**About this task:**
Below are entries; output exactly the lines from the one with "Instruction: Expand Volume" to the one with "Given: Select Create Gist... in context menu", both included, and nothing else.

**Data shown:**
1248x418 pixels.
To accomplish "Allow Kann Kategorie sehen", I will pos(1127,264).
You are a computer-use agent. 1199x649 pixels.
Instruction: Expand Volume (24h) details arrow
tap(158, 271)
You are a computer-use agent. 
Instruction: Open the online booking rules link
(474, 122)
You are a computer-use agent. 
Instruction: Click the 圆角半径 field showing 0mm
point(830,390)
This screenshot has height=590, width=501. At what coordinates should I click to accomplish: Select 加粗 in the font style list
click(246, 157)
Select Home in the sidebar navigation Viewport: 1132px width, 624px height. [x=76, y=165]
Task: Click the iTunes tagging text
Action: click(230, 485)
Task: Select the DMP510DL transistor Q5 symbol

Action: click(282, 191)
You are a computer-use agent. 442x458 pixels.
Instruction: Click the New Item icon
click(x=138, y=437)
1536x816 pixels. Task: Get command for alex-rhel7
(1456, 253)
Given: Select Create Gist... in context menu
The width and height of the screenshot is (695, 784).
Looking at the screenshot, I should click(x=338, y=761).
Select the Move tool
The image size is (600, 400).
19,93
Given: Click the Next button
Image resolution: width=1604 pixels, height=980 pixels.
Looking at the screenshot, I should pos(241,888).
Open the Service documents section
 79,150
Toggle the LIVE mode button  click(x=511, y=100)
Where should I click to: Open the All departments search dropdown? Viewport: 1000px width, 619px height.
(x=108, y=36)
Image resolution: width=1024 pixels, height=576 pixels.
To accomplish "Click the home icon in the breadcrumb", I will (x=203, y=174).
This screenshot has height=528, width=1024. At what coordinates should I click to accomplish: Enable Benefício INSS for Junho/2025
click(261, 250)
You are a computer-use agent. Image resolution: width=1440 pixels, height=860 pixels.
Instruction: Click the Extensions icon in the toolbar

**Your response:**
Instruction: Expand Volume (24h) details arrow
tap(158, 271)
You are a computer-use agent. 
Instruction: Open the online booking rules link
(474, 122)
You are a computer-use agent. 
Instruction: Click the 圆角半径 field showing 0mm
point(830,390)
This screenshot has height=590, width=501. At what coordinates should I click to accomplish: Select 加粗 in the font style list
click(246, 157)
Select Home in the sidebar navigation Viewport: 1132px width, 624px height. [x=76, y=165]
Task: Click the iTunes tagging text
Action: click(230, 485)
Task: Select the DMP510DL transistor Q5 symbol

Action: click(282, 191)
You are a computer-use agent. 442x458 pixels.
Instruction: Click the New Item icon
click(x=138, y=437)
1536x816 pixels. Task: Get command for alex-rhel7
(1456, 253)
Given: Select Create Gist... in context menu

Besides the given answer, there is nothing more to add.